Viewed in this light, the evidence shows that, on the night of June 9, 2016, Johnnie Lovett drove Robbins and his ten-year-old son to the home of Benny Glaze, which was located in Chatham Cоunty.
Robbins and his son waited in the car, while Lovett went into Glaze‘s back yard to sell Glaze some marijuana.

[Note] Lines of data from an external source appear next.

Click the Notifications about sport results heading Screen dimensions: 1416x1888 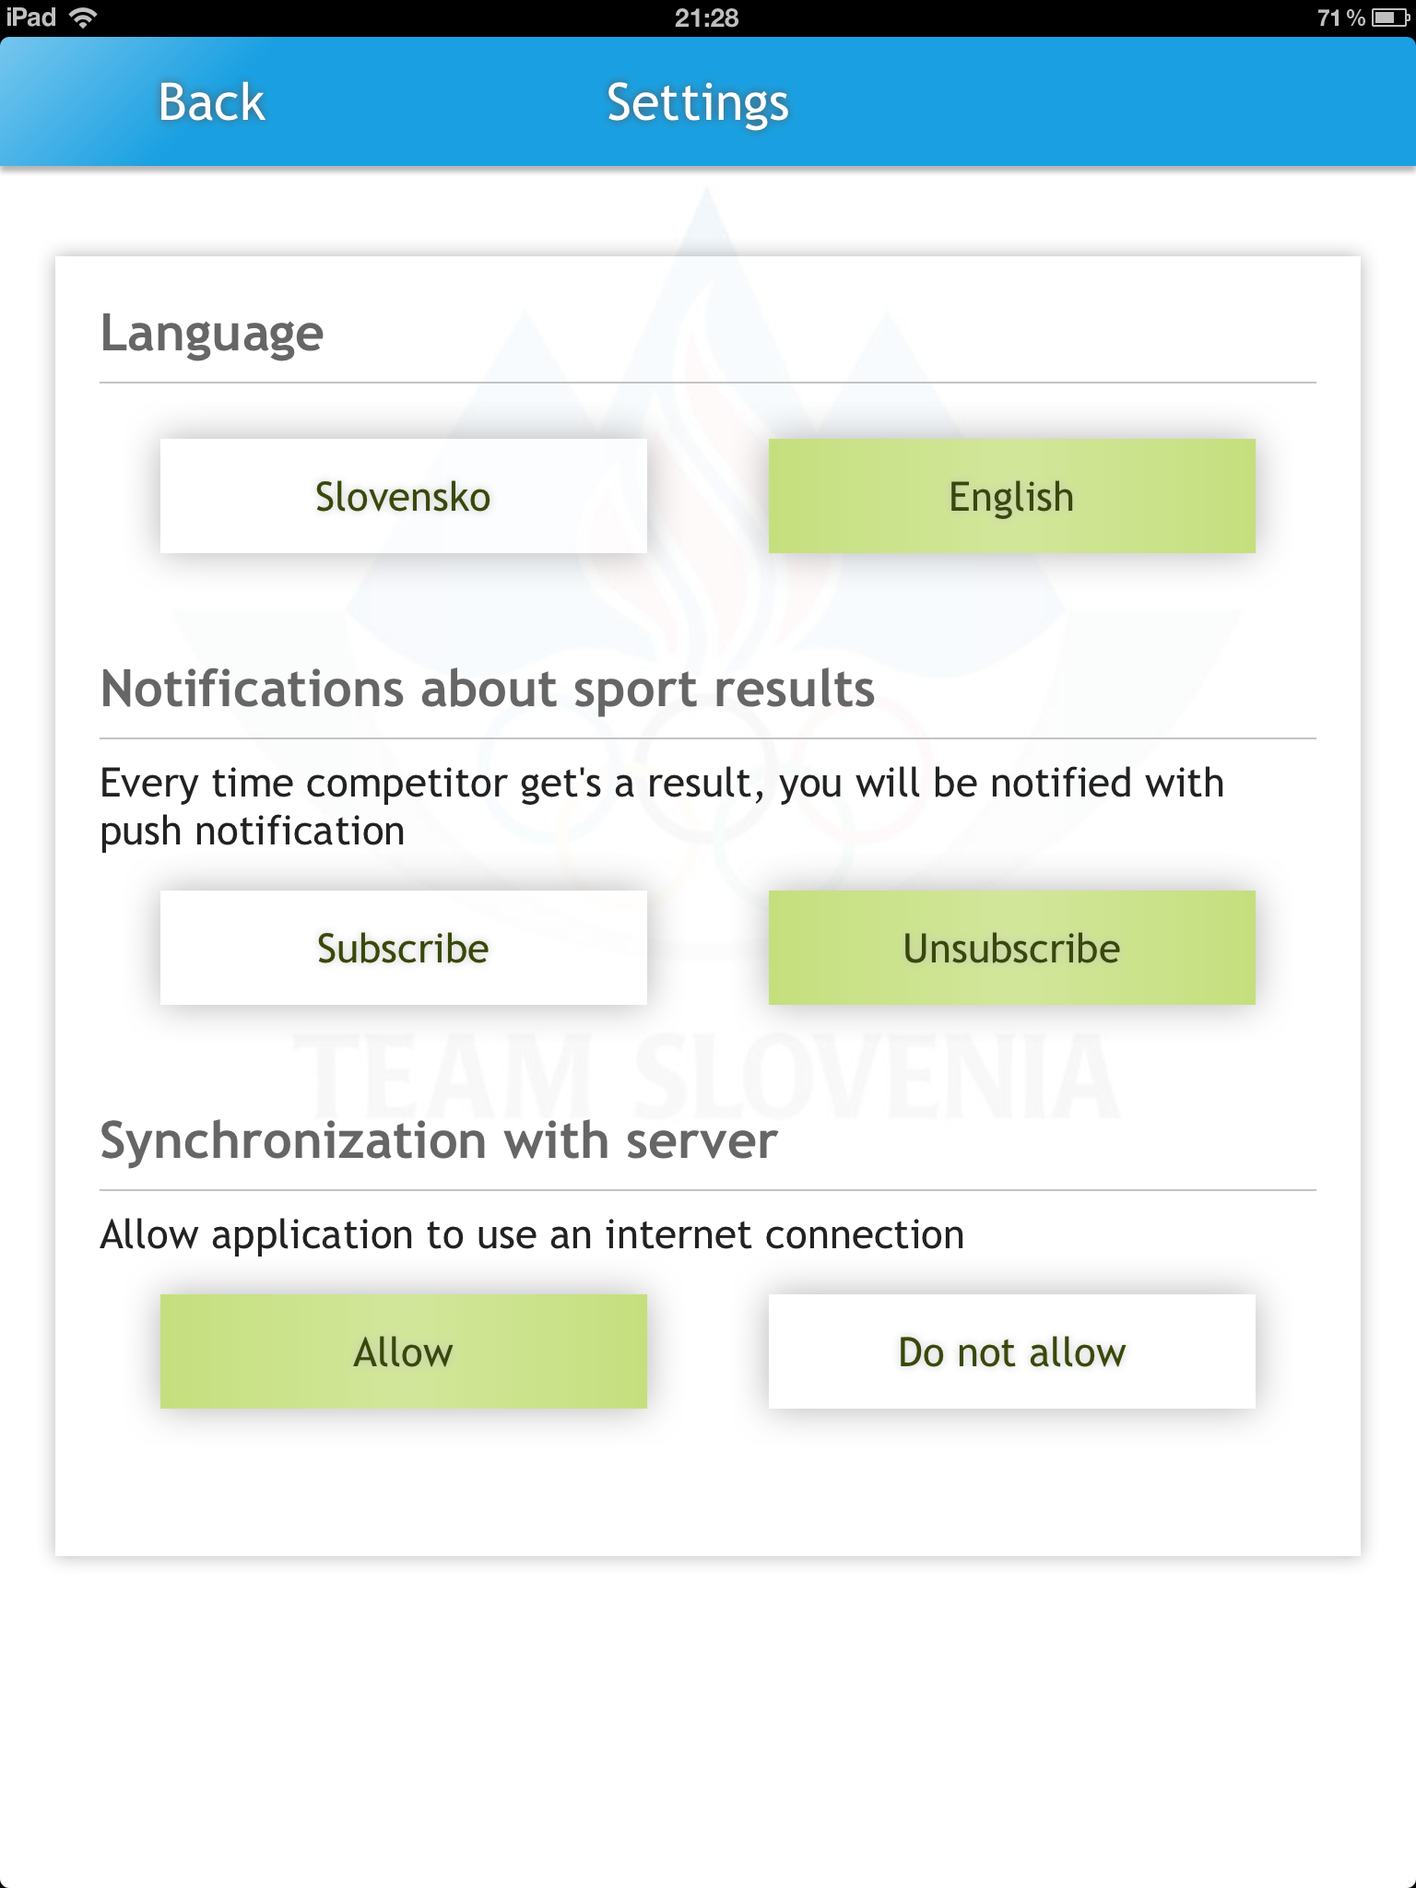pos(488,690)
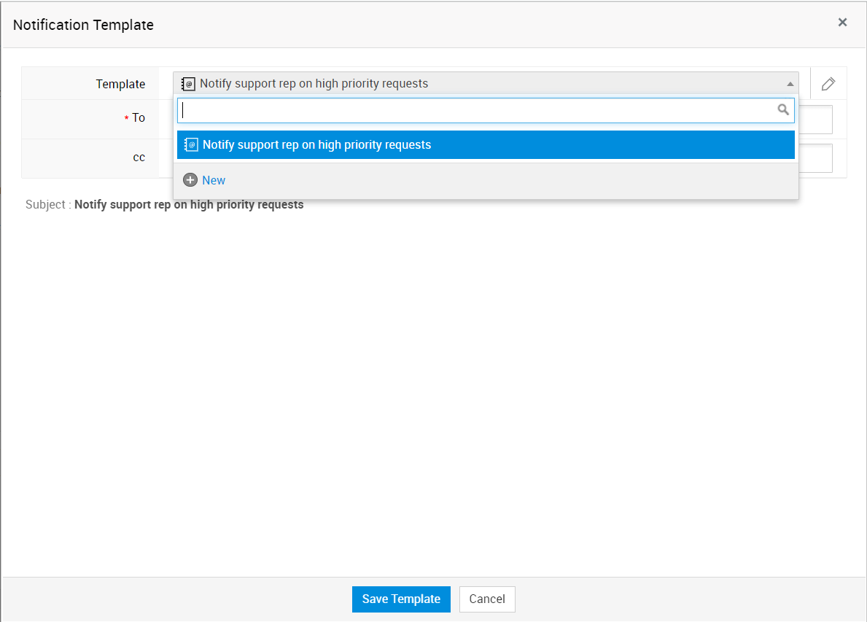Click the cc recipient field
867x622 pixels.
[x=815, y=158]
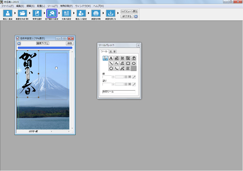Open the 特殊印刷(P) menu
The width and height of the screenshot is (243, 171).
pyautogui.click(x=66, y=6)
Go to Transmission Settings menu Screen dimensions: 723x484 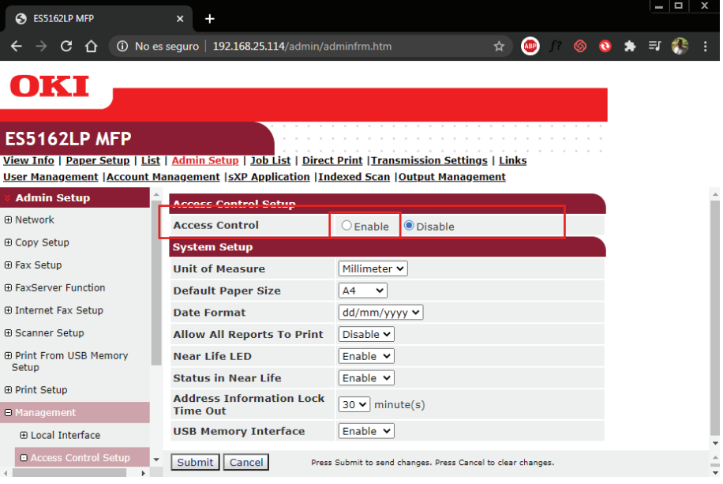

Meanwhile, Dunbar drove up and parked just past Lovett‘s car. Dunbar, who was upset with Robbins for pointing a gun at her sister (the mother of Robbins‘s son) several days prior, got out of her vehicle and approached Lovett‘s car. Robbins got out of Lovett‘s car, and he and Dunbar began arguing. Dunbar testified that, when she confronted Robbins about the incident with her sister, Robbins replied, “I don‘t know what the f*** you talking about. I don‘t give a f*** about none of y‘all b******s and I‘ll kill all y‘all b******s.”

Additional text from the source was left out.